For base coating I’ve used these paints:

  • Panzer Aces New Wood: the deck. A slightly darker brown than on the other ships to contrast more with the white hull.
  • Black: figurehead. I will use metallic paints on it later.
  • Model Color Blue: roofs.
  • Model Color Medium Olive: dragons!


  • Model Color Wood Grain: watered down to use as a wash for the deck.
  • Game Color Wash Blue: the roofs.
  • Game Color Wash Green: the dragons.
    The blue en green washes weren’t dark enough, so I mixed them with black wash from Game Color.


After the black undercoat:

  • The Army Painter Plate Mail Metal
  • The Army Painter Greedy Gold. This took several layers. I’m used to airbrushing metallics and didn’t expect it to be this difficult to paint gold over plate mail metal.
  • Highlighting the gold: first Model Air Bright Brass. Dry brushing followed by some edge highlighting. I wasn’t happy with the result and highlighted again with Model Color Gold.
  • Model Color Carmine Red: tongue and eyes. I painted the eyes and tongue white first, to make the red “pop” more. The tongue received an extra layer of Model Air Italian Red for a very red red.
  • The ram received a highlight in Model Air Chrome.


A historical moment in my life as a wargamer: for the first time since I started painting miniatures nineteen years ago, I’ve painted a dragon! I thought they’d be taller. 😊

High elf dragons are typically painted white and blue. Because there is so much white and blue already on this ship, I choose green. This contrasts a bit with the rest of the ship.

After the wash:

  • Dry brush Model Color Medium Olive
  • Dry brush Model Color Lime Green
  • Eyes: white followed by Model Color Carmine Red
  • The talon on top of the wings: Model Color Dark Sand followed by white.
My first dragon! :-)My first dragon! :-)


It turns out I have no light blue in my collection of paints. So I mixed Model Color Blue with white on my wet pallet. Professional painters often do this in tutorials, but it’s not something I’ve often done before. Perhaps something to try out more in the future.

The roofs were dry brushed with this freshly mixed light blue.

Flags and sails

I kept the flags and sails white. The white flags contrast nicely with the blue roofs.

For the sails: I’m afraid it will take me a lot of time to achieve a mediocre result if I try to paint them. So I kept them white. I did airbrush a extra coat of white paint on the sails to create a more clean, more white look. And give the sails of the other ships I haven’t finished yet, an extra coat of white paint as well.

The end of the spars, sticking out from behind the sails, were painted Panzer Aces New Wood, just like the deck.

Bolt throwers

Bolt throwers are an iconic weapon of the High Elves. After painting them in Model Color Chocolate Brown, they didn’t look right. I’ve tried to gently dry brush them with Model Color Dark Sand. That didn’t resolve it and I can’t dry brush the bolt throwers sticking out of the side of the hull and the masts. (Look at the photo! There are bolt throwers sticking out of the top of the mast, just below the blue roofs.) As a finishing touch I’ve painted the bolts laying on top of the bolt throwers in Dark Sand. This looks better.

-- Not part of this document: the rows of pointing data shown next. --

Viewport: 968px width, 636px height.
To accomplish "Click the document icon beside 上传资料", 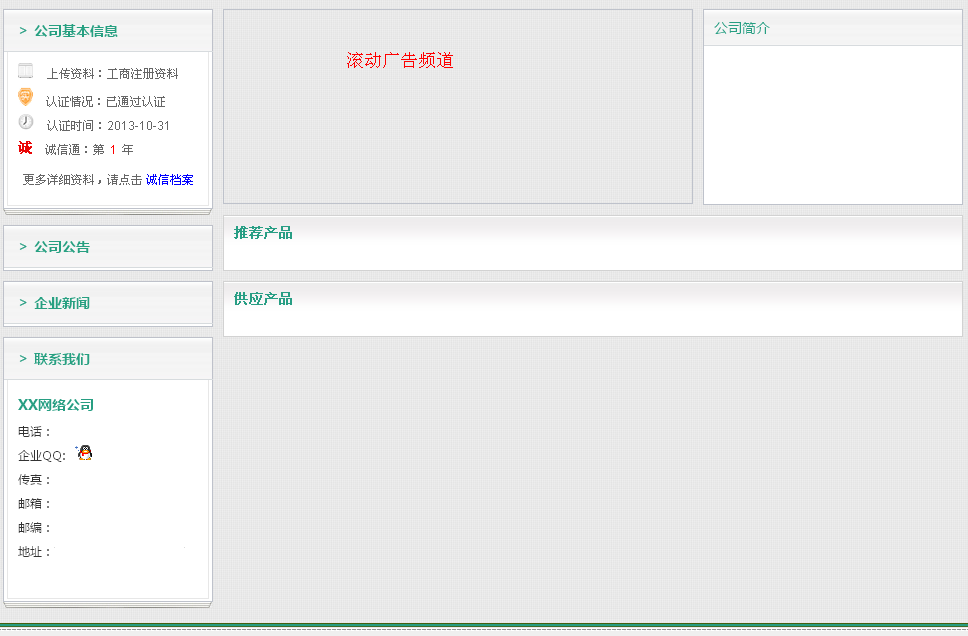I will (26, 71).
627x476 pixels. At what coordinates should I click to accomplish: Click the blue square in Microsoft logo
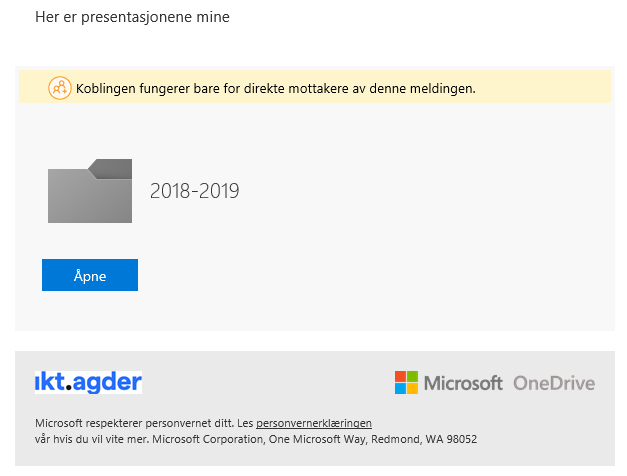point(400,388)
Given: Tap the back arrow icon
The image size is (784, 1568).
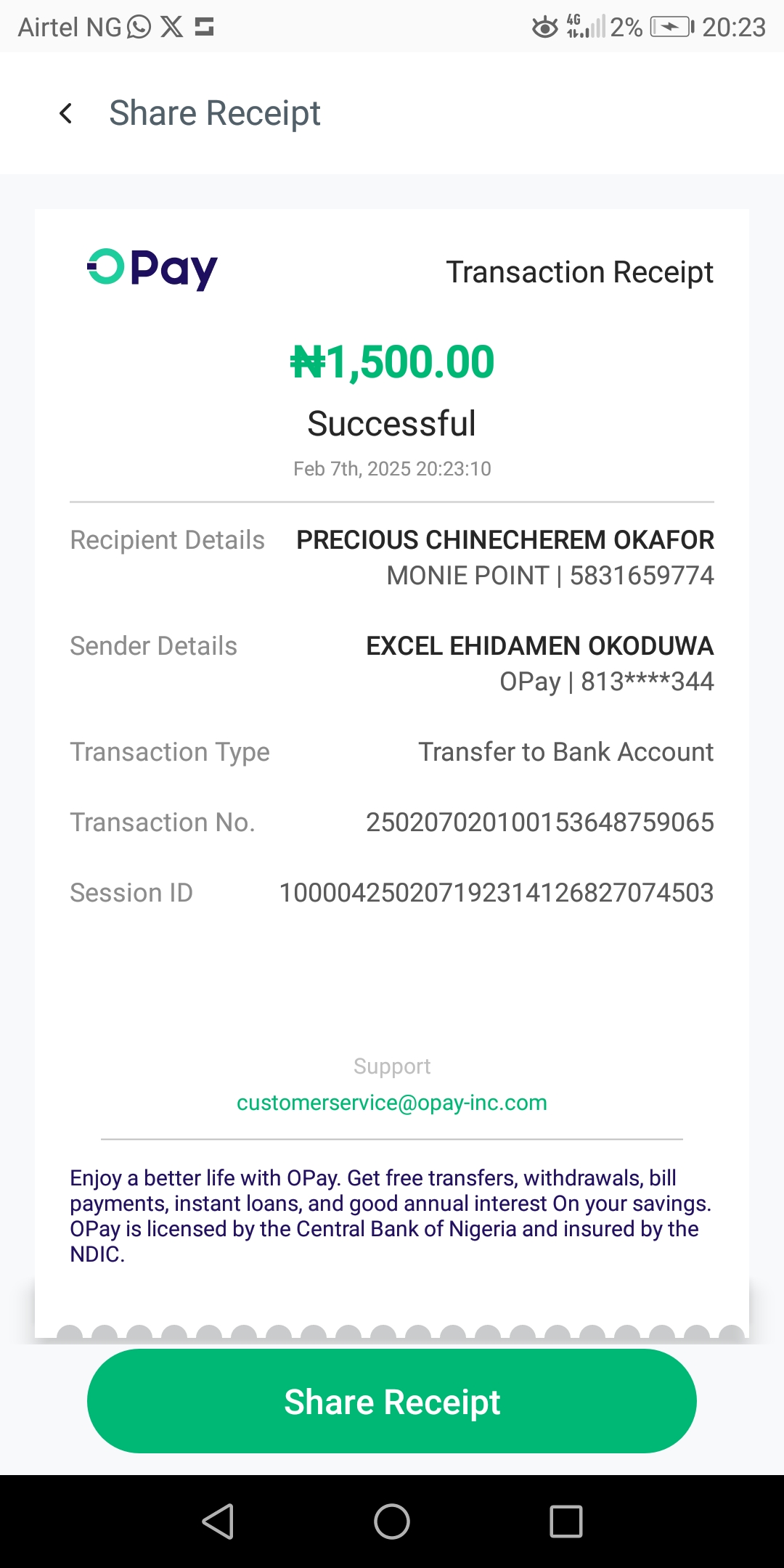Looking at the screenshot, I should point(66,113).
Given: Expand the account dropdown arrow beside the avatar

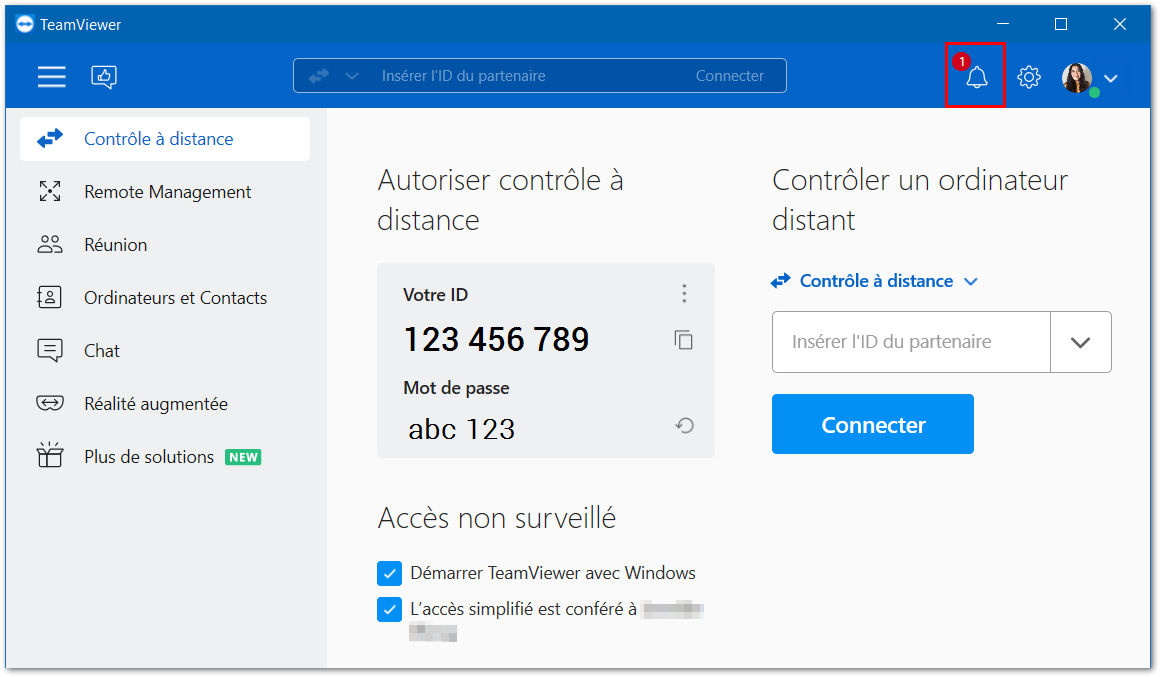Looking at the screenshot, I should [1110, 78].

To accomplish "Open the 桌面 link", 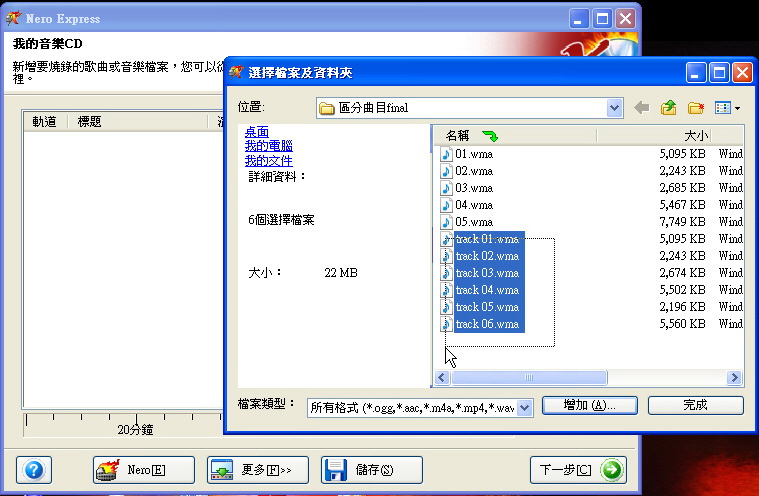I will (x=256, y=132).
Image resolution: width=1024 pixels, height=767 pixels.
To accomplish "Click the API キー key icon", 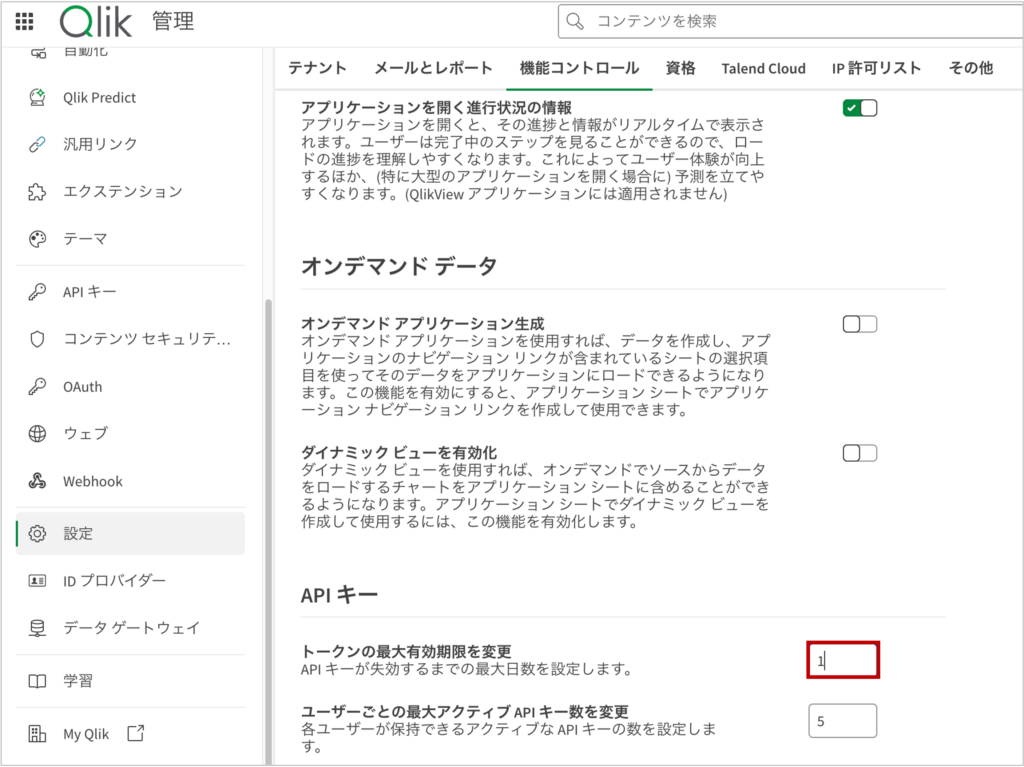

I almost forgot there were three dolphins on the base. I’ve painted these in Model Color Light Grey. Then a light wash (1/4 blue wash, 3/4 water).


As usual I’ve sprayed matt varnish with a can from The Army Painter over the ship and the dragon. The ship parts in metallic paint received a coat of gloss varnish. Both dragons a coat of satin varnish. Finally I gave the white hull a coat of gloss varnish as well.

I added water to the varnish because Vallejo recommends this in their tutorials, but the gloss varnish isn’t very glossy any more after watering it down. The parts with gloss varnish received a second coat with pure varnish.


General comment

Scale modelers who build and paint ships, tend to paint the parts first and then assemble the ship. For Dreadfleet, there is something to be said for this approach. Once again the masts were a hindrance while painting. Painting this ship took much correcting where my brush had accidentally touched the wrong part of the ship.